Un recente reportage del quotidiano britannico The Guardian ha sottolineato come la persecuzione dei cristiani non sia iniziata con l’avvento dell’ISIS, ma almeno dieci anni fa con l’invasione americana e britannica dell’Iraq. Prima di allora, osserva il Guardian, “sotto il regime di Saddam Hussein i cristiani godevano di fatto di quella che oggi ricordano come un’età dell’oro: avevano libertà di culto e svolgevano un ruolo attivo nella società. Ma la destituzione del dittatore ha scatenato una spietata guerra di potere fra sciiti e sunniti”.

Domenica delle Palme a Gerusalemme

Domenica delle Palme a Gerusalemme

Bisognerebbe tuttavia ricordare altri analoghi fenomeni che si sono verificati prima del 2003 o indipendentemente dalla guerra in Iraq: la fuga dei cristiani dal Libano in preda alla guerra civile del 1975-90, le minacce ai cristiani copti in Egitto (il Washington Institute for Near East Policy ha parlato di 100mila cristiani fuggiti dall’Egitto dopo la caduta di Mubarak), il drastico calo dei cristiani nei territori passati sotto amministrazione palestinese (la percentuale dei cristiani in seno alla popolazione dei territori palestinesi – ha scritto l’agenzia cattolica Fides – si è dimezzata dal 2000 a oggi, passando dal 2 all’1%).

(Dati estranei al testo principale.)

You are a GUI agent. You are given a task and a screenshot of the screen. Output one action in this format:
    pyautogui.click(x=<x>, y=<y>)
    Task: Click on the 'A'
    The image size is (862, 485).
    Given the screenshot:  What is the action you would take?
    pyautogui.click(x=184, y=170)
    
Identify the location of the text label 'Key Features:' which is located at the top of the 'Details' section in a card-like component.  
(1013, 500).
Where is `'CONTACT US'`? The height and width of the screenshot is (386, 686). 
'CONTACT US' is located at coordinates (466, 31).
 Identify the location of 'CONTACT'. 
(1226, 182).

Israele e, almeno per ora, il Libano sono in pratica gli unici paesi mediorientali dove attualmente i cristiani sono liberi di praticare la loro religione e vivono al sicuro da persecuzioni. Ma la popolazione cristiana libanese nel corso dell’ultimo secolo è crollata dal 78% al 34%, a differenza di quella in Israele che risulta stabile al 2%.

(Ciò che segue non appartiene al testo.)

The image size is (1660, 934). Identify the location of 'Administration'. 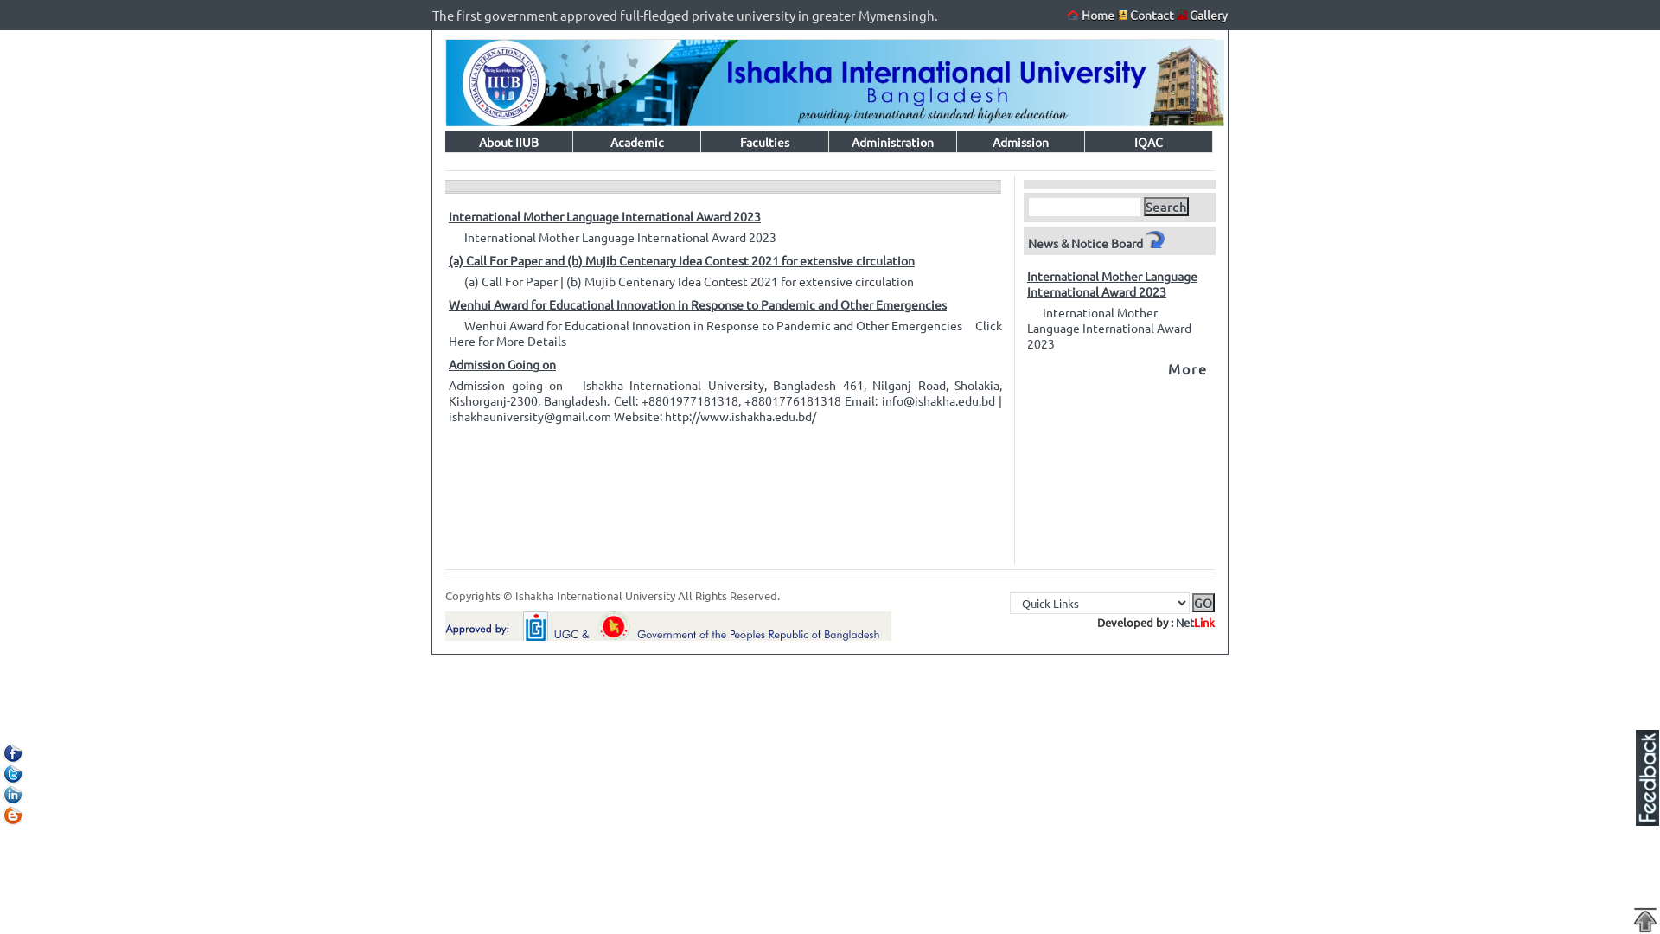
(892, 141).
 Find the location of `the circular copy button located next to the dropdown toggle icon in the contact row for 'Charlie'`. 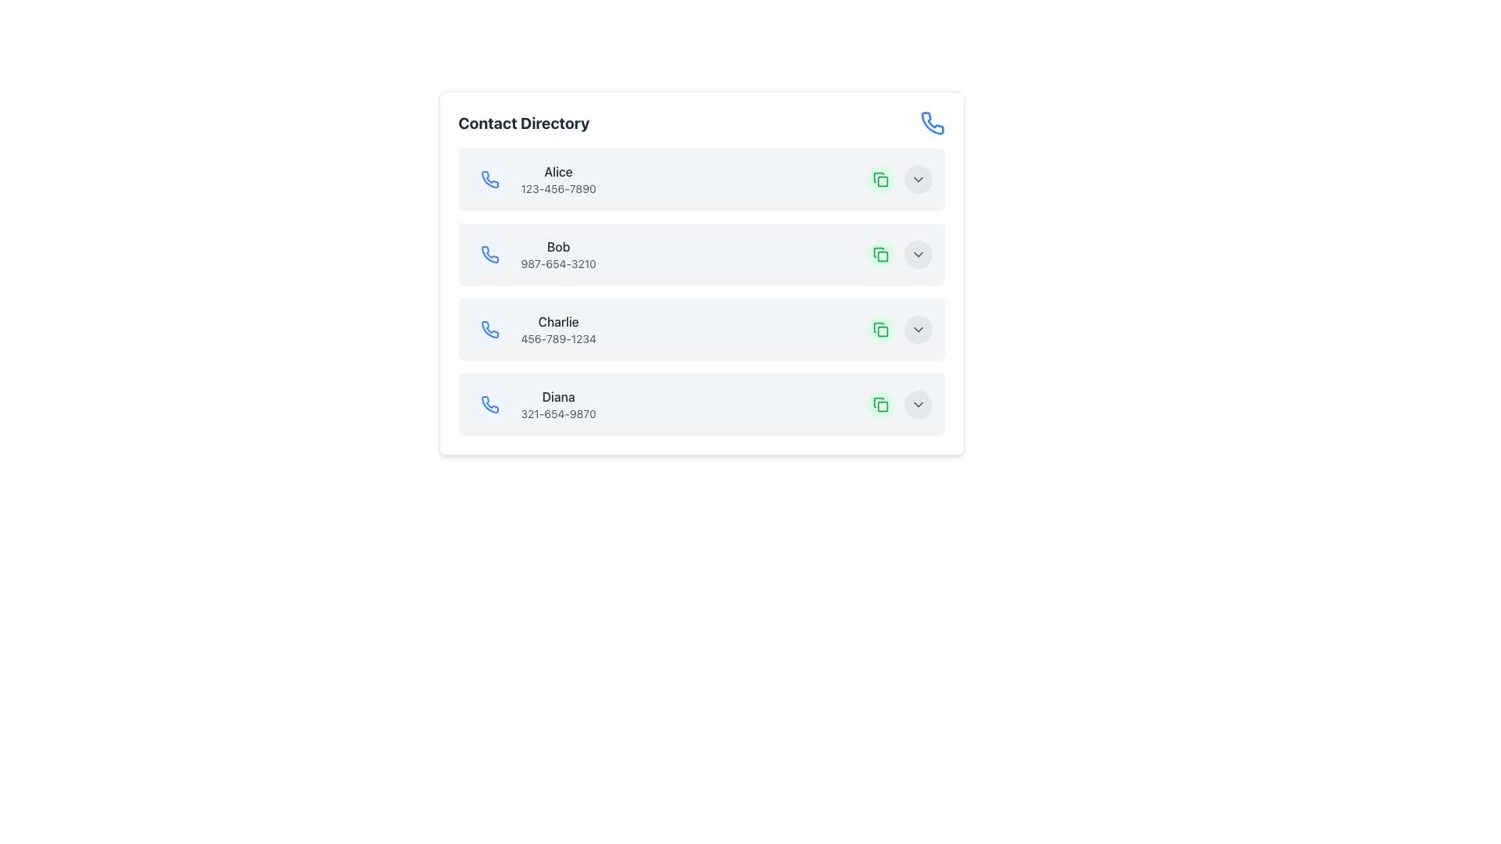

the circular copy button located next to the dropdown toggle icon in the contact row for 'Charlie' is located at coordinates (880, 328).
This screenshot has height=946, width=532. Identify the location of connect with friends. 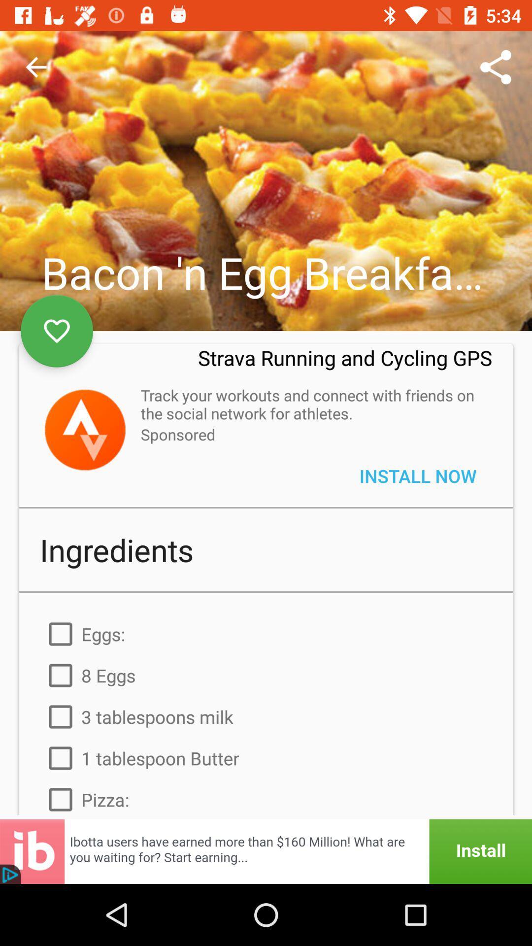
(84, 430).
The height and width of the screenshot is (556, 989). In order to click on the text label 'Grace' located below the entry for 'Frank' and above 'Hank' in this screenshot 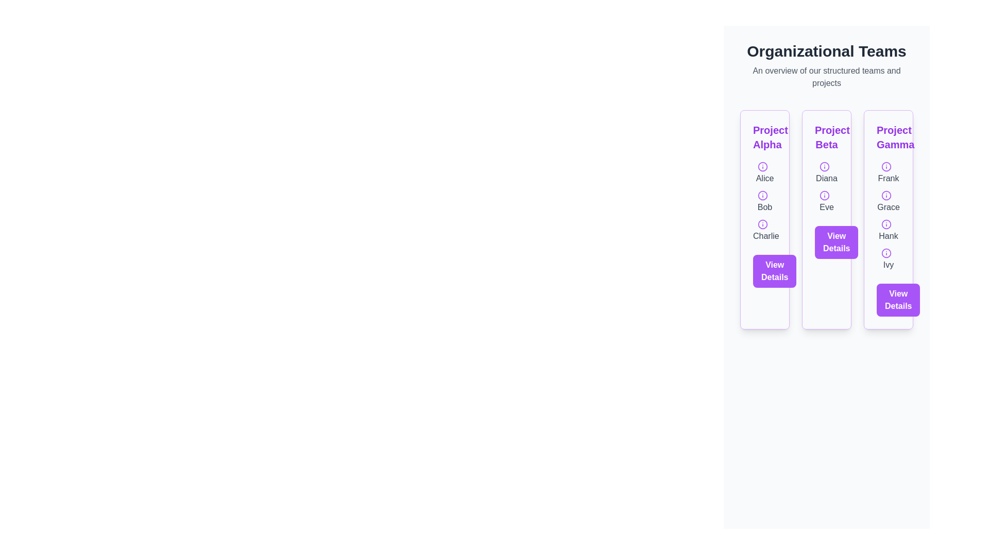, I will do `click(887, 201)`.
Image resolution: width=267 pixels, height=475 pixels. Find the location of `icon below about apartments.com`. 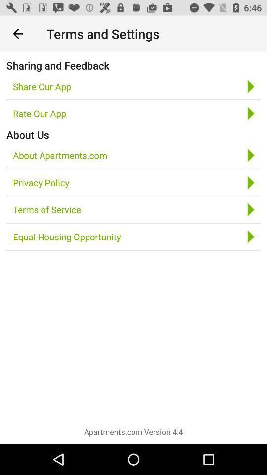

Il rapporto del Pew Research Center dello scorso aprile non manca di notare quello che potrebbe apparire un fenomeno in controtendenza, e cioè il massiccio afflusso di cristiani versi paesi rigidamente islamici del Golfo come il Qatar e gli Emirati Arabi Uniti. Ma, sottolinea il rapporto, si tratta quasi esclusivamente di lavoratori migranti provenienti soprattutto dall’Asia (filippini, indiani, thailandesi, ma anche romeni e nigeriani) a cui vengono negati quasi tutti i diritti, e certamente il diritto di praticare liberamente la propria religione.